The old woman opened her mouth and a voice that sounded like dry leaves blowing over dry gravel issued from her throat. She began to chant and took a rattle from her belt, shaking it as she walked counter-clockwise around the room. Her chanting grew louder and louder as she circled the patient and her demeanor changed as she walked. At first, she walked with the limping, shuffling gait of an old woman, but as her chants grew louder, she seemed to grow in stature and her step became firm. The woman kneeling by the bed could almost see a tall, cloaked figure, wreathed in shadows appearing in the old woman’s place, and she shuddered as she recognized a Sorceror’s Shade. As the old woman’s shape changed, so did her voice, becoming deeper, younger, stronger. The firelight flickered and dimmed and the Sorceror’s Shade grew more corporeal and more menacing with each step until, stopping at the head of the bed, it knelt, set the bowl down, and removed a knife from another loop in its belt. With a sudden slashing movement, it cut the rope binding the patient’s wrists, raised him into a half-sitting position, and brought the bowl to his lips.

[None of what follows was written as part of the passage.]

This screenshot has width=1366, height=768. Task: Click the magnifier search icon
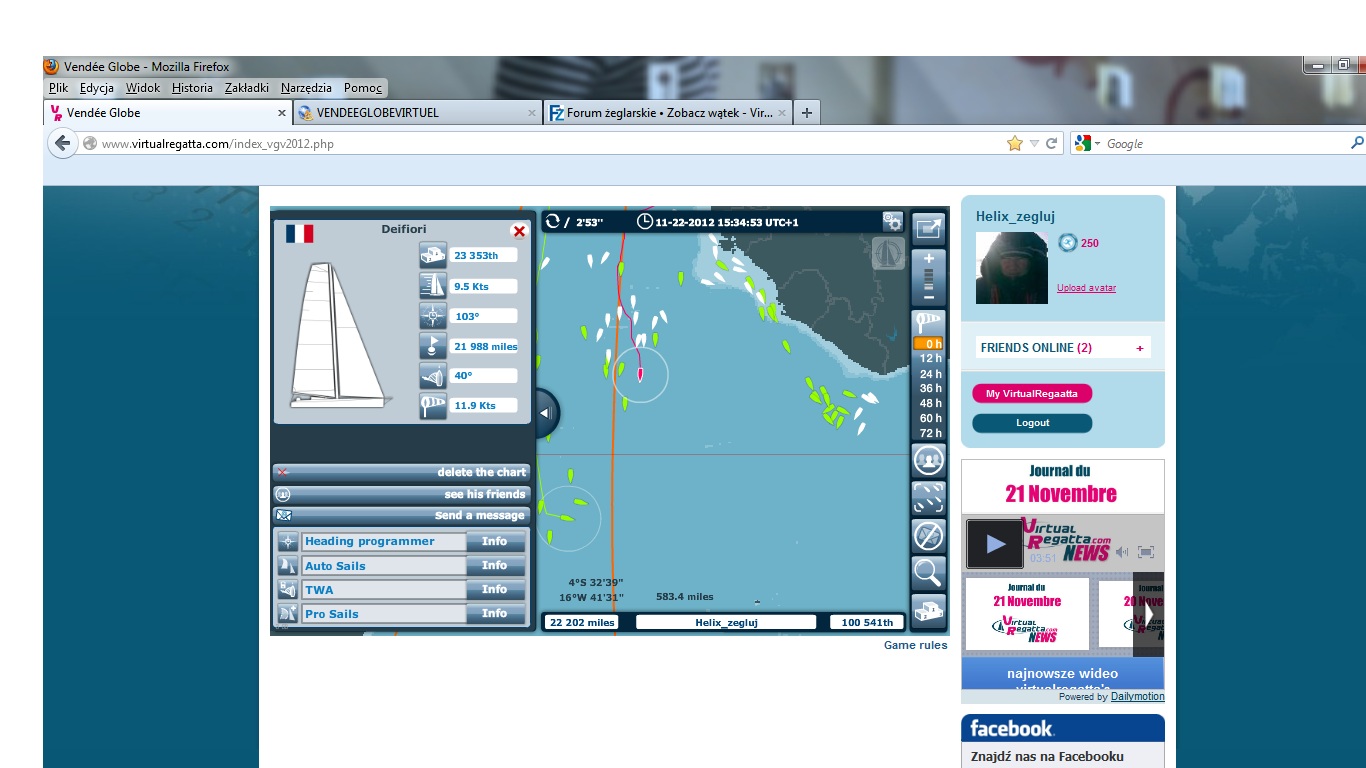point(928,572)
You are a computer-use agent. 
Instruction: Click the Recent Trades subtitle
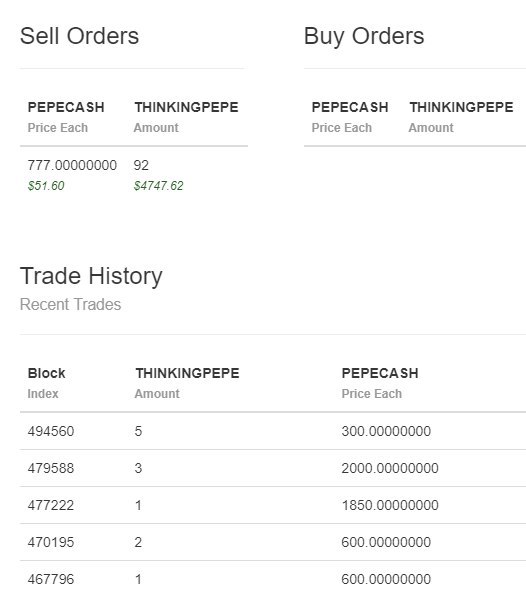point(71,304)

The man, who had seemed only half-conscious before, now opened his eyes wide and stared up into the face of the shadowy apparition with a look of terror. He struggled desperately to bring his hands up to the bowl, to push it away. The Sorceror’s Shade must have been stronger than the old woman had appeared, for it held the bowl firmly to his lips and forced him to drink the strange brew. He coughed and gagged as the dark liquid ran down his throat. Suddenly the man’s head snapped back, his back arched, and his body grew rigid. A strangled, gurgling sound halfway between the growl of an animal and a scream emanated from his throat. His fingers curled into claws and raked at the bed frame. The paroxysm lasted for less than half a minute, and, just as suddenly as it had occurred, the man collapsed on the bed, seemingly lifeless. The man’s wife sat rigidly beside the bed, her eyes wide and her hands clamped over her mouth, in fear of making a sound.
There was a short silence, broken only by the crackling of the fire and the sound of the wind in the thatches above. Suddenly, the man began gagging and choking. The shadowy figure let out a guttural cry, grasped the man by the head, and pried open his mouth. She thrust her shriveled claw of a hand into his throat and withdrew it, producing a bloody clump of flesh, which she then raised high above her head.
“I have grasped you, spirit of death. My medicine is stronger than yours. You no longer have power over this man, but I shall not let you loose upon this world,” the shadow-shape boomed in its commanding voice, striding to the fire. The old woman reached out toward a hot stone. She dropped the mass of flesh onto the hot stone and pushed it farther into the fire, watching as it started to sizzle.